WashingtonExec: Can you tell me a little bit about being on the NASA Advisory Council Information Technology Infrastructure Committee?
Robert Grossman: NASA is one of the lead agencies in the federal government for doing cloud computing and cloud computing is just a wonderful platform for analyzing, managing, storing, and building models over big data. As NASA has moved ahead on some of the technology in cloud computing, it’s been exciting to watch the progress. The science side of big data is beginning to be called data science. As that discipline is developed, it is going to be transformational for the science oriented agencies, including NASA. I think some of the challenges with constant and shrinking dollars is that spending money on big data has to balanced against all of the other computing research initiatives. I think it’s going to be an interesting challenge for everyone as big data emerges to balance it into the research portfolio.
WashingtonExec: What is your favorite part of being a professor at the University of Chicago?

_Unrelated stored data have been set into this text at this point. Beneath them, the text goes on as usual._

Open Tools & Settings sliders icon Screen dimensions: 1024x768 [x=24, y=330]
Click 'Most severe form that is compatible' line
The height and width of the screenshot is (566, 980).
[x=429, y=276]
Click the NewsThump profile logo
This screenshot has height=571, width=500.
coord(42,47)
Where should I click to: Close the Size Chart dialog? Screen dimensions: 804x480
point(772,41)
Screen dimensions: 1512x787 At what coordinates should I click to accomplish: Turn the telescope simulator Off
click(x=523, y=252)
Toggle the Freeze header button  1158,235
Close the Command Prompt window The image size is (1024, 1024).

Robert Grossman: I lead a big data research group and I’ve talked a little bit about the emerging discipline of what’s being called data science. It’s really exciting to be around for the birth of a new science. It doesn’t happen all that often. It happened around the turn of the last century with quantum mechanics and I think it is happening at the beginning of this century with data science. I’m just excited to be working in a field that is still formulating the core concepts, the foundations, and the basic algorithms. This is the most fun I’ve had in quite a while.
WashingtonExec: Are you at all worried about the new open data initiative spearheaded by Todd Park, Federal CTO? Do you think the security standards need to be updated with all of this new big data analytics or do you think we are pretty on-track?
Robert Grossman: I think we are on track, but I also think big data creates an opportunity to improve security and compliance. With big data you typically have to build new infrastructure. Whenever you build new infrastructure, you can ask the question, knowing what I know today about best practices: how can I build in security? How can I build in compliance? How can I build in privacy?. For example, I’m working on a project that is building what we call a biomedical cloud containing petabytes of integrated biology, medicine and healthcare data. We are using the opportunity to put in place an infrastructure that can easily support best practices for security, compliance and privacy.
WashingtonExec: If you think using the term big data kind of waters down what the actual meaning is, what other term do you think should be used when we are describing similar things that we’ve talked about today?
Robert Grossman: A more accurate name might be data driven decision support, but this is certainly not a name that’s going to catch. For specific applications; say, for example in advertising, we don’t talk about data driven decision support for advertising, but instead we usually use the term computational advertising. For scientific applications, the term used is data science. Each field typically creates their own name. Unfortunately, in general, there really isn’t a better term that I can suggest.
WashingtonExec: Is this hyperconnected world more or less safe than the fragmented one we use live in?
Robert Grossman: There are certainly more opportunities for bad players to create problems in a hyperconnected world, and the bad players need less resources, and can easily do harm remotely. On the other hand, big data and analytics can be used to improve how we protect our data, our web interactions, our systems, and our networks. As an example, the larger companies in the financial services industry make use of these technologies to protect the services they offer.